▸ WHAT NEEDS TO BE DONE:
Reproduce the material word for word, from its first line through the line containing "This screenshot has".

— Begin EXERCISE DATA —

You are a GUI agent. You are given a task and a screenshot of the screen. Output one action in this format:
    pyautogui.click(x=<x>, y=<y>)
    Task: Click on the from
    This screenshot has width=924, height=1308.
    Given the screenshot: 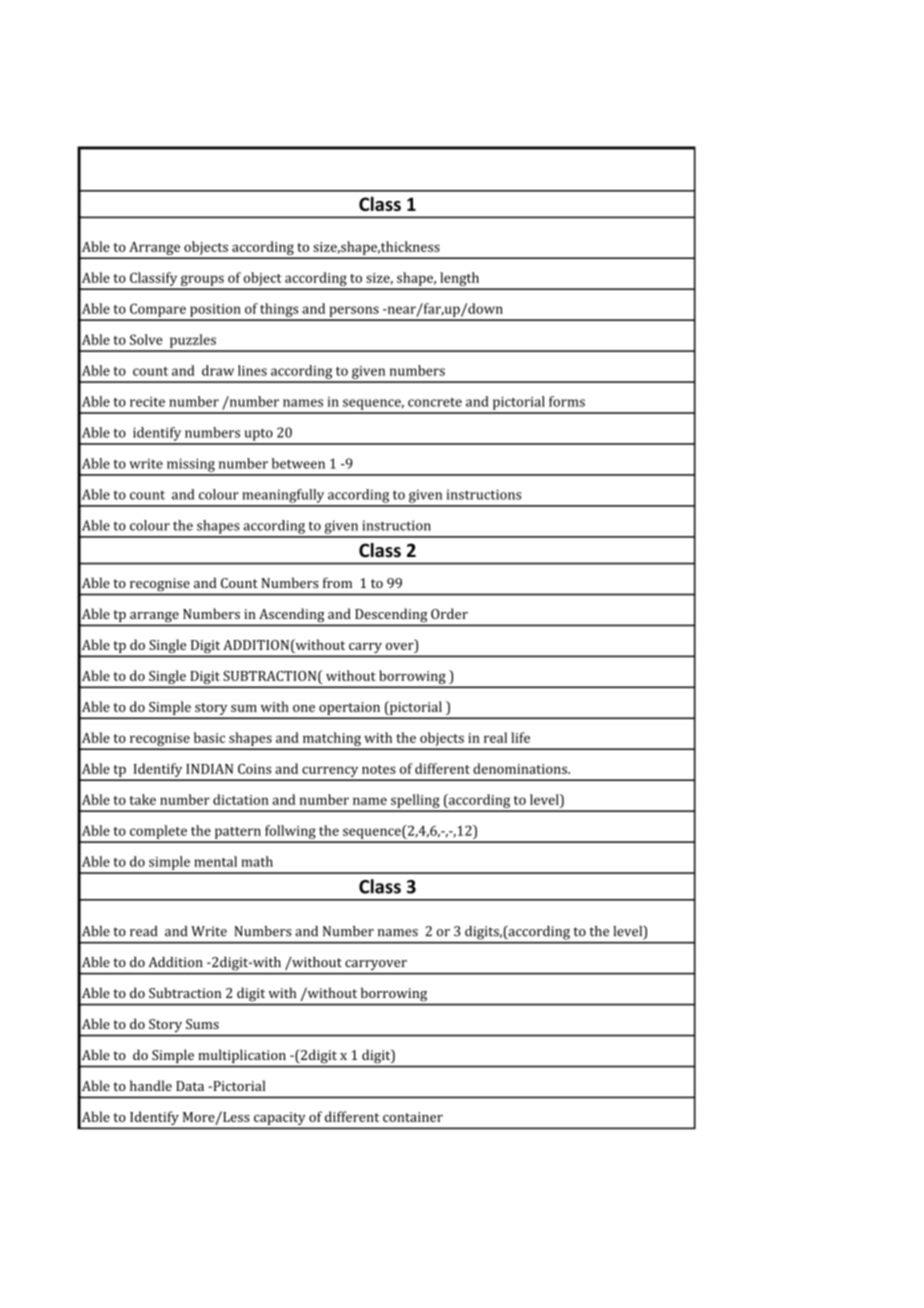 What is the action you would take?
    pyautogui.click(x=337, y=582)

— End EXERCISE DATA —

▸ REPLY TO THE EXERCISE:
You are a GUI agent. You are given a task and a screenshot of the screen. Output one action in this format:
    pyautogui.click(x=<x>, y=<y>)
    Task: Click on the from
    This screenshot has width=924, height=1308.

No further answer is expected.